I'm with you. Comments are a core component of blogs. Isn't it all supposed to be about the discussion? A blog without comments is just a website.
Gee, we always thought that blogging was all about no rules. We didn’t realize there was a blogging police. I guess we are guilty of...not having a blog? Which is sort of fine with us. We don’t generally refer to it as a blog anyway.
We’ve had comments open on some of our pieces, but in general we have other forums for dialogue with our clients and readers. OutsellNow has been a way for us to supplement our weekly OutsellNow – Friday Edition with other event-driven analysis that we want to get out to our readers prior to Friday. It’s worked just fine for that purpose. We didn’t realize we were playing fast and loose with the Blog Code.
David Curle
OutsellNow editor.
David's comments are interesting.
"we always thought that blogging was all about no rules."
I would argue that the "rules" of blogging, many of them implicit, are what make the phenomenon interesting and useful.
People like Scoble and Shel Israel and Steve Rubel have done us all a service by articulating what some of the rules are.
The best reason to have comments is not because you might be criticised for "not being a blog", but because you're potentially not taking advantage of one of the best things about blogs, the feedback loop and potential for public engagement. but that is a business choice, and you make your position clear, which is good.
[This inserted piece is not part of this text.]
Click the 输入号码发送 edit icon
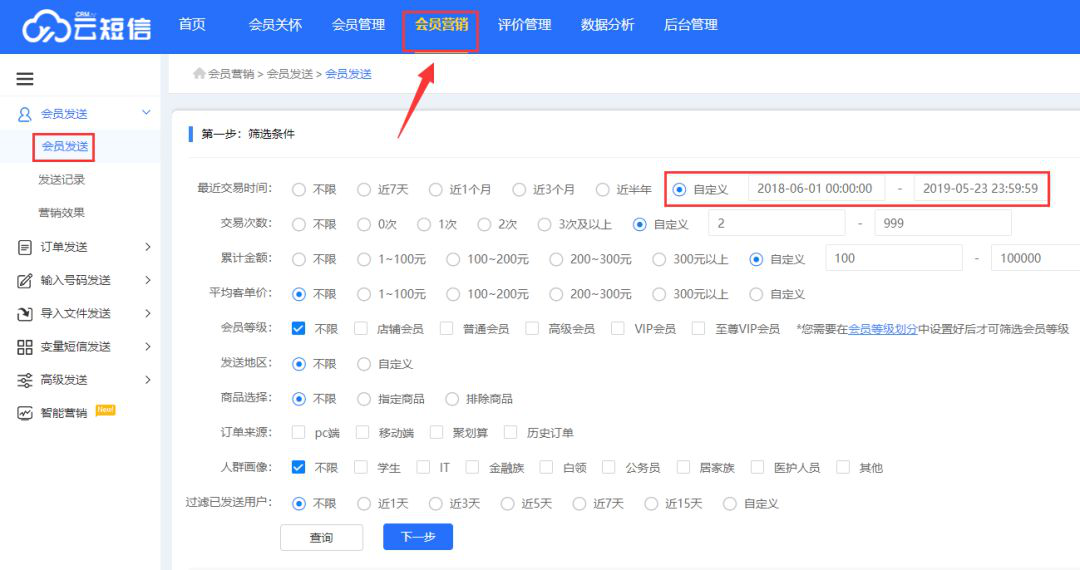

if you want to discuss the "blog code" David i would be happy to spend some time with you on that. at RedMonk we have spent a lot of time trying to understand how blogs are most effectively used, and helping clients accordingly. but as you say "we're fine with not having a blog" so its all good.
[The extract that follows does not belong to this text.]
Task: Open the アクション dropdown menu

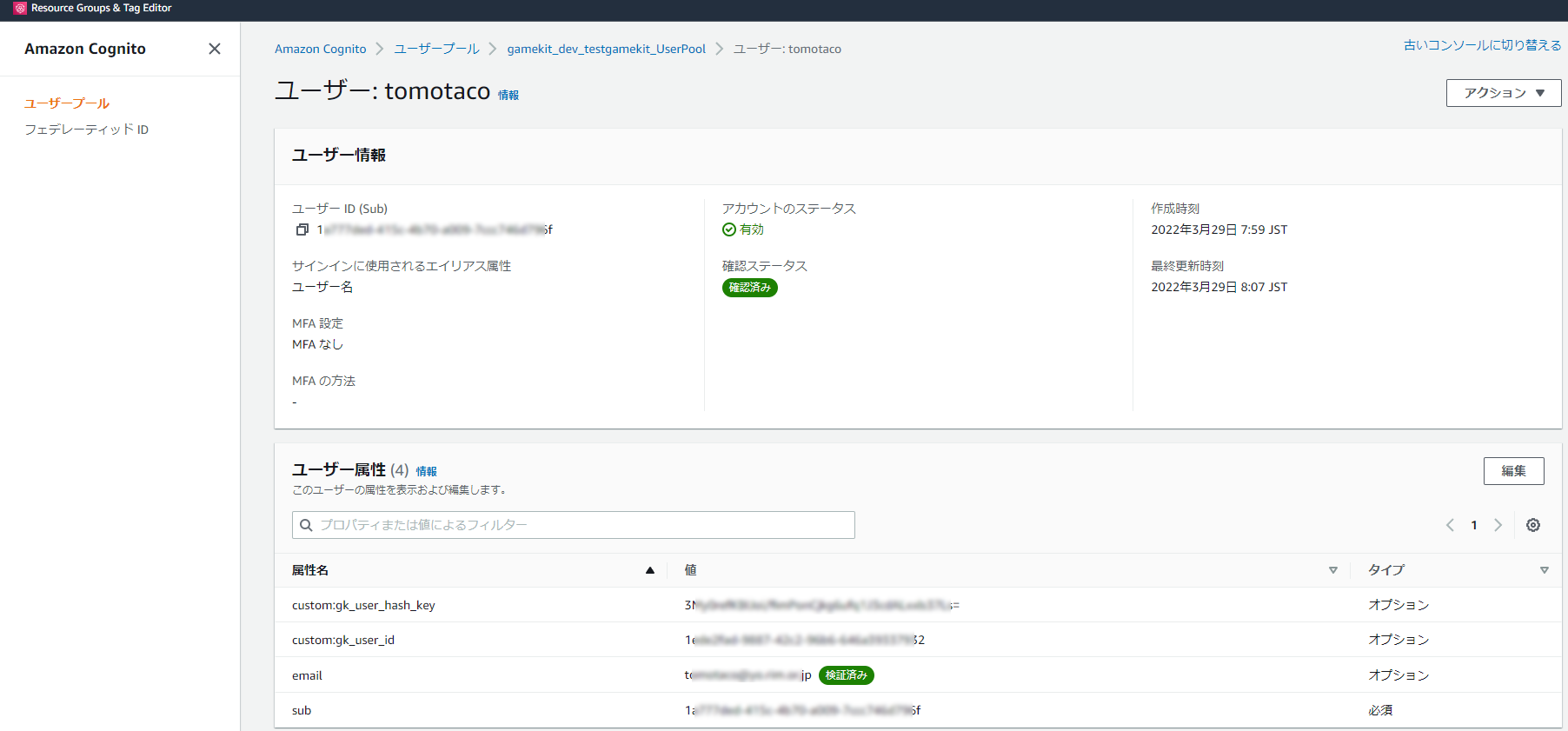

the Symposium blog - is frankly not really worthy of comment. Gartner doesn't get it and i don't expect it to any time soon.
Hey James... Man! That last sentence hurt... I'm so glad to know you because you get it and everybody else doesn't. ;-)
I'd say, everybody has a right to post whatever they desire in blogs or elsewhere. That's the whole point, right? At the same time, everybody has the same right to read or ignore whatever is written in blogs or elsewhere. Fair?
In any case, what I find fascinating is the level of hypocrisy in many blogs, where the blog owner denounces others (individuals, companies, blogs, whatever) while acting in the exact same way. Case in point: Have you tried posting a comment on GartnerWatch?